Credit:  Gazette Letters - Dozens of eagle deaths predicted | Stornoway Gazette | 08 October 2016 | www.stornowaygazette.co.uk ~~

The article in last week’s Stornoway Gazette entitled ‘Huge potential for wildlife tourism’ featured Alasdair Allan taking a boat tour just north of the area where permission has been granted for 39 turbines, with a six-turbine extension.

Given the proven link between windfarms and bird kills, Mr Allan’s attitude smacks of complacency or hypocrisy or a combination of both given the attitude of the SNP Government to on-shore and off-shore windfarms.

The Oxford University conservationist Clive Hambler has summarised data from Sweden, Germany, Spain, Denmark and the USA that indicates 100 birds are killed per turbine per year on average.

That is a fierce toll over the 25-year lifespan of the average windfarm.

Given that the Eisgin area holds probably Europe’s densest concentration of golden and white-tailed sea eagles, those populations will suffer drastically.

Even with sole reference to the six-turbine extension recently granted, SNH estimates there will be 20 golden eagle casualties and 12 sea eagle deaths over the lifetime of that section of the windfarm alone. This is probably an underestimate.

Tourists do not want to see the battered corpses of raptors and the skeletal remains of other birds at the foot of giant turbines.

Possibly your article could more accurately have been headed: ‘Huge potential for wildlife destruction’. – Yours, etc.,

Danny Rafferty

South Uist

Source:  Gazette Letters - Dozens of eagle deaths predicted | Stornoway Gazette | 08 October 2016 | www.stornowaygazette.co.uk

This article is the work of the source indicated.
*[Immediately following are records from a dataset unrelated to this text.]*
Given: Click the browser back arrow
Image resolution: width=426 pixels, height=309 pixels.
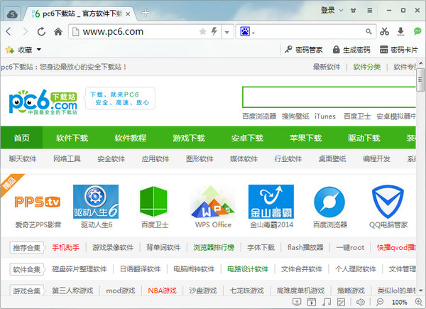Looking at the screenshot, I should [10, 31].
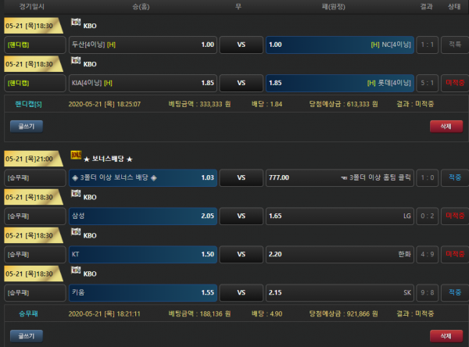469x347 pixels.
Task: Click the KBO league icon above the 키움 match
Action: click(x=76, y=273)
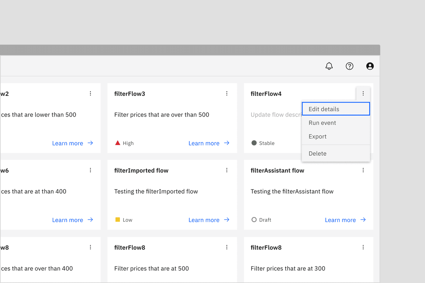
Task: Click the Draft status radio circle on filterAssistant flow
Action: coord(254,220)
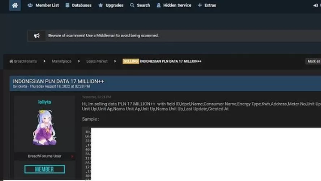The image size is (321, 181).
Task: Open the Member List menu item
Action: 47,5
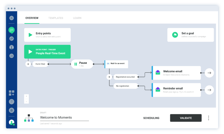Open the Scheduling link
This screenshot has width=224, height=134.
[x=151, y=118]
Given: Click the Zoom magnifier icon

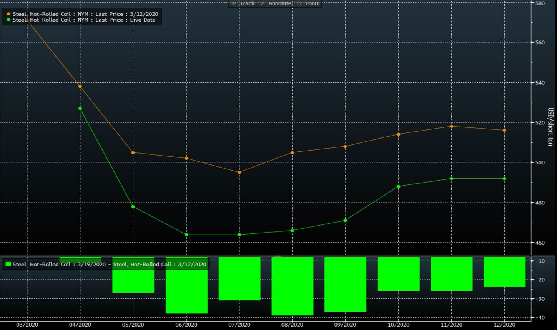Looking at the screenshot, I should [300, 3].
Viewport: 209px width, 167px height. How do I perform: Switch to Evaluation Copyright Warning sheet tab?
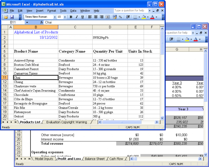(x=66, y=122)
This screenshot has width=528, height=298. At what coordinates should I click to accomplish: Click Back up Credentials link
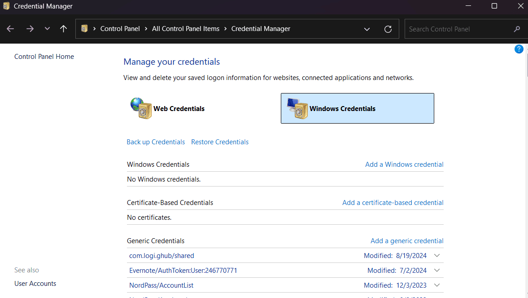point(156,142)
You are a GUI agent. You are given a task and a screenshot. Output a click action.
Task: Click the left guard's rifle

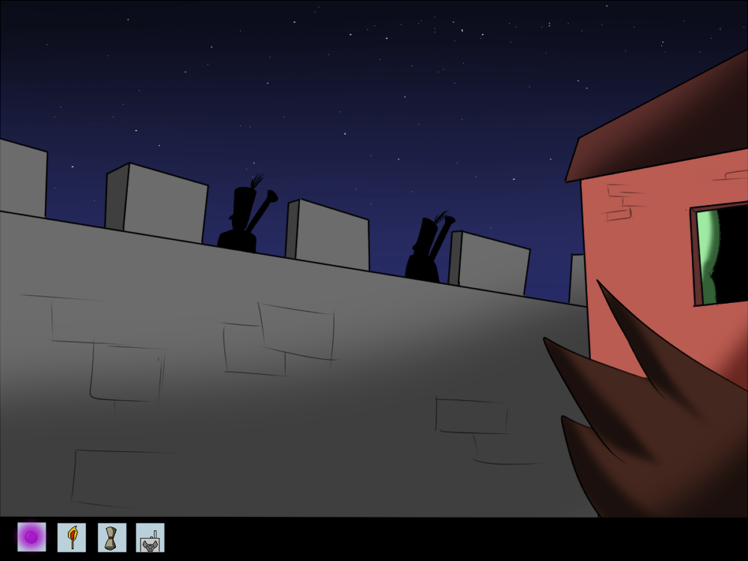[x=262, y=208]
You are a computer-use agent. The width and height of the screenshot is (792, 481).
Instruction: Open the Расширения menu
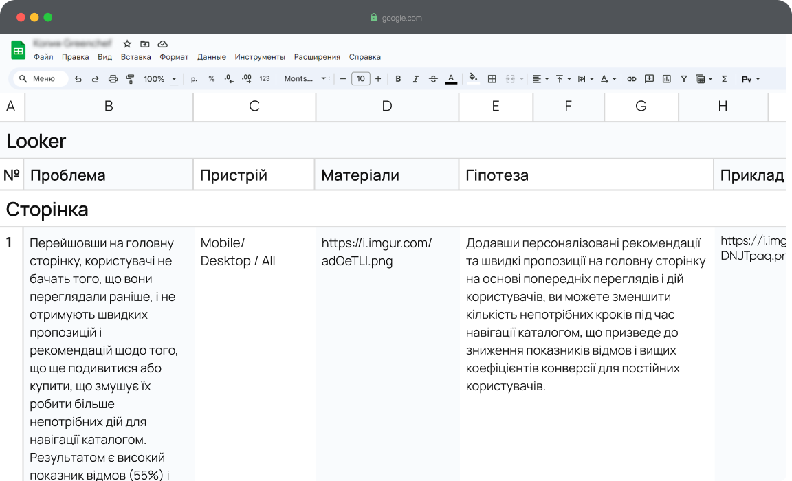[317, 57]
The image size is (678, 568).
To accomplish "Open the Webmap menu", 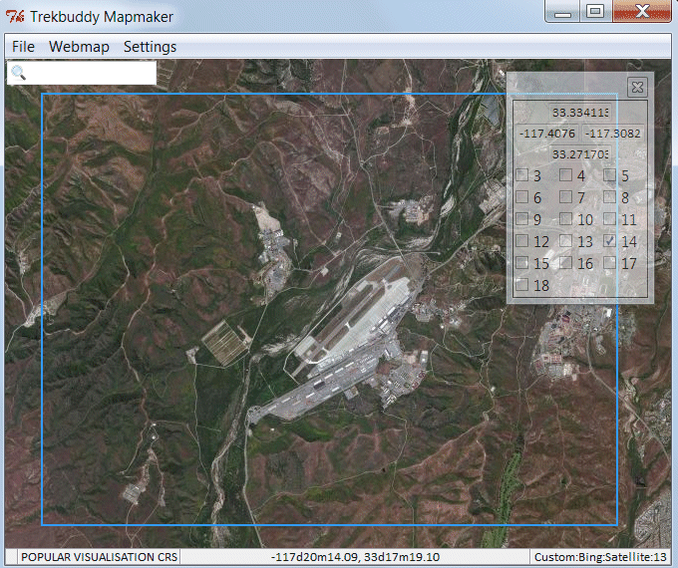I will [79, 47].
Any opinions expressed in it are not necessarily those of National Wind Watch.

The copyright of this article resides with the author or publisher indicated. As part of its noncommercial educational effort to present the environmental, social, scientific, and economic issues of large-scale wind power development to a global audience seeking such information, National Wind Watch endeavors to observe “fair use” as provided for in section 107 of U.S. Copyright Law and similar “fair dealing” provisions of the copyright laws of other nations. Send requests to excerpt, general inquiries, and comments via e-mail.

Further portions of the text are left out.